Fix v. Board of Supervisors

213 Cal. App. 2d 524 | Cal. Ct. App. | 1963

HERNDON, J.

Petitioners appeal from an order quashing the writ of certiorari whereby they sought to review the action of respondent Board of Supervisors of the County of Los Angeles in the formation of the Los Angeles County Waterworks District No. 33.

The petition for the formation of said district was filed with *525the board of supervisors on February 15, 1961, in eight parts. Bach part had attached to it an affidavit of circulation. On the same date, the county engineer certified to the sufficiency of the petition.

On March 23 and May 4, 1961, upon due notice, hearings were held on the petition. On July 18, 1961, an election was held and the proposition was adopted by a vote of 222 to 72. On August 1, 1961, the election results were declared by the board of supervisors and the district was established. On September 15, 1961, there became effective a validating act, (Stats. 1961, ch. 985) which by its terms validated the formation of the district. (Section 2.) It further provided (section 6) for a 30-day period during which any action in review might be brought. On December 19, 1961, the instant petition for the writ of certiorari was filed in the court below. This was ten months after the petition for the formation of the district had been filed, five months after the election was held, and three months after the validating act had become effective.

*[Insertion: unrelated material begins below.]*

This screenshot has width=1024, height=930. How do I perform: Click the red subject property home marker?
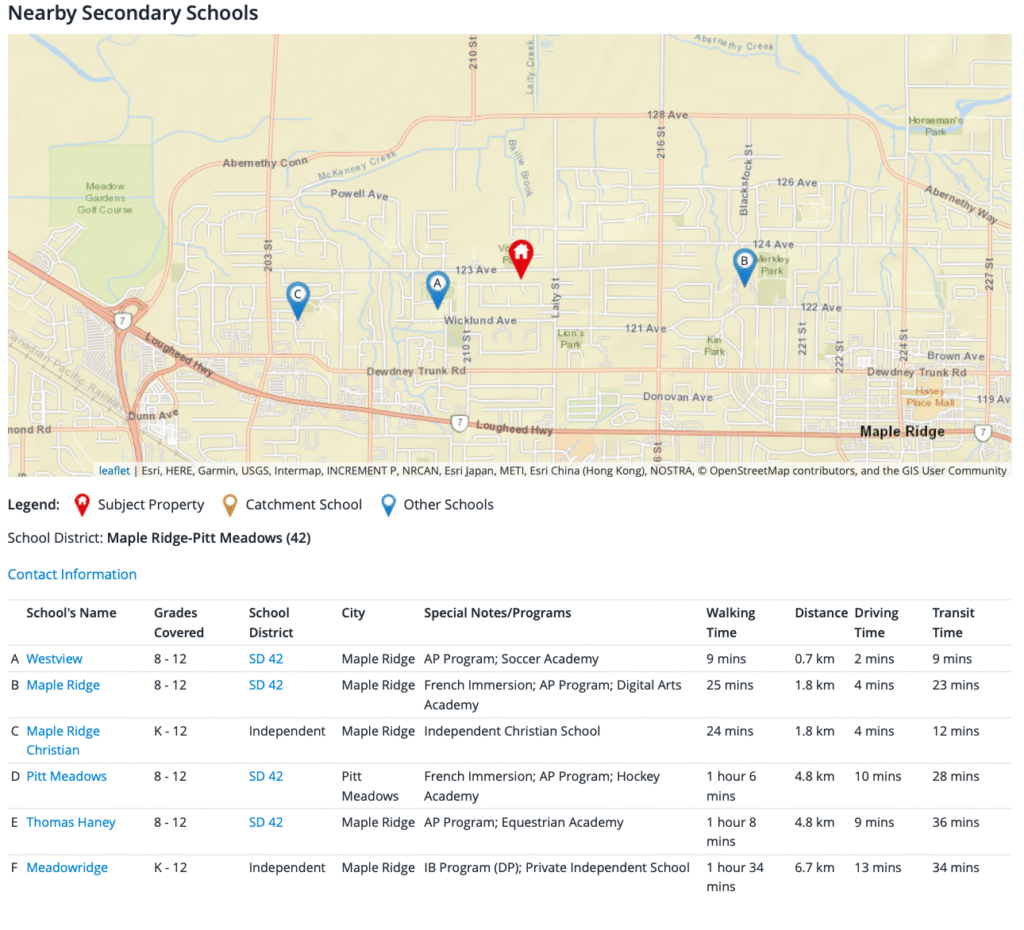click(x=520, y=257)
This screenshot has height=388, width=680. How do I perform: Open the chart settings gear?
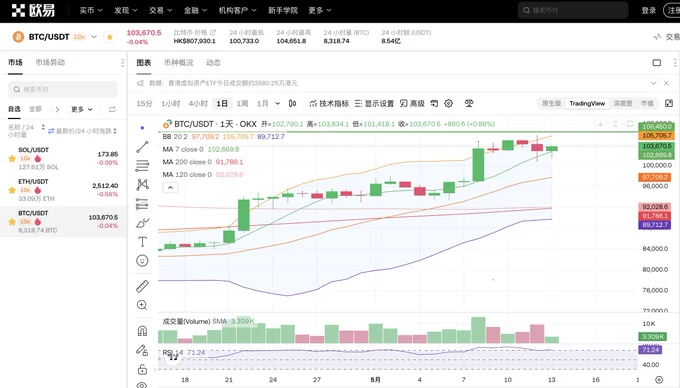click(448, 103)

Appellants’ sole contention in support of their asserted right to the writ is that the petition which commenced the proceedings to form the district was insufficient. In substance, it is alleged that some of the signers were unqualified, that some were misled, and that some of the signatures were forged. Appellants do not challenge any of the other proceedings of respondent board, either in connection with the public hearings held prior to determining the sufficiency of the petition, or in connection with the election subsequently held.

The trial court granted respondents’ motion to quash upon the basis of its determination that the alleged defects in the petition, assuming them to be true and otherwise relevant, were cured by the 1961 validating act (Stats. 1961, ch. 985, effective September 15, 1961). This act provides in pertinent part that “ [a] 11 public bodies heretofore organized or existing under, or under color of, any law are hereby declared to have been legally organized and to be legally functioning. . . .” (Section 2.)

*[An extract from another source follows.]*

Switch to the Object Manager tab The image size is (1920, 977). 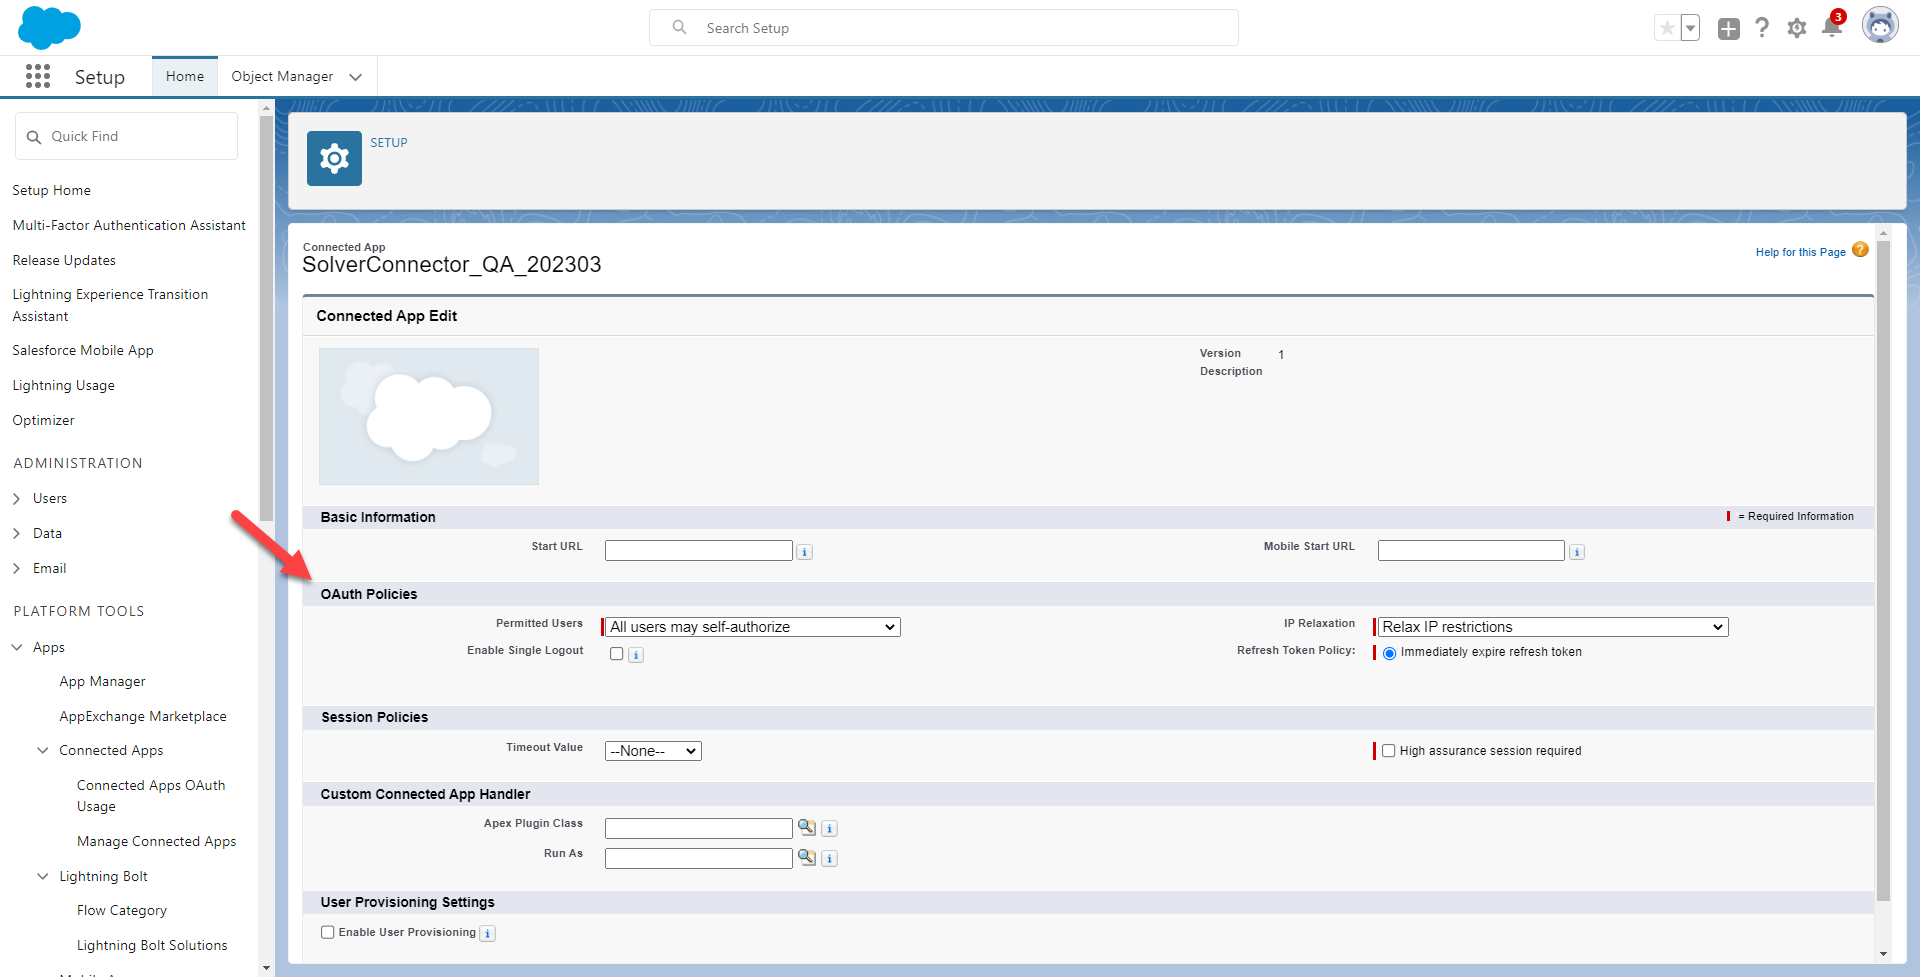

Appellants assign this determination as error arguing that curative acts cannot be relied upon to cure “jurisdictional” requirements. No useful purpose would be served by our engaging in a “textbook” discussion of the philosophy and scope of curative acts in general, or in seeking to specify which of the various procedural steps involved in the formation of the *526myriad of “public bodies” existent in our increasingly complex society are so fundamental that a faulty compliance may not be cured or validated without violating the requirements of due process of law.

It is a sufficient answer here to note that “ [t]he fact that the proceeding was fatally defective is not alone an insurmountable obstacle to the exercise of the curative power; for ... if it was not fatally defective it would stand in no need of the healing power.” (Miller v. McKenna, 23 Cal.2d 774, 781 [147 P.2d 531].) Further, “A curative statute or clause may preclude all investigation except ‘the single inquiry whether, in the case presented, the effect of applying the statute is to deprive the party of his property without due process of law.’ ” (Chase v. Trout, 146 Cal. 350, 359 [80 P. 81] ; see also Firestone Tire & Rubber Co. v. Board of Supervisors, 166 Cal.App.2d 519, 526, et seq. [333 P.2d 378].)

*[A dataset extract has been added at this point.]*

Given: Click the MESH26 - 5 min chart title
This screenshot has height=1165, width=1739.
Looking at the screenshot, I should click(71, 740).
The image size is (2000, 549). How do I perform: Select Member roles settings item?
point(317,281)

Section 55102 of the Water Code provides: “A petition for the formation of a district may be presented to the board of supervisors.” Section 55107 provides: “The failure of the petition to contain any of the matters required to be contained therein shall not affect the legality of the organization of the district if it is thereafter organized.” (Italics added.)

It is clear from the provisions of the controlling statutes above quoted, and from the decisions above cited, that appellants’ efforts to challenge the legality of the organization of the district here involved are both untimely and futile. Appellants’ entire argument consists of the same fallacious reasoning that our Supreme Court analyzed and rejected in 1905 in Chase v. Trout, supra; no useful purpose would be served by its repetition here.

The order is affirmed.

Fox, P. J., and Ashburn, J., concurred.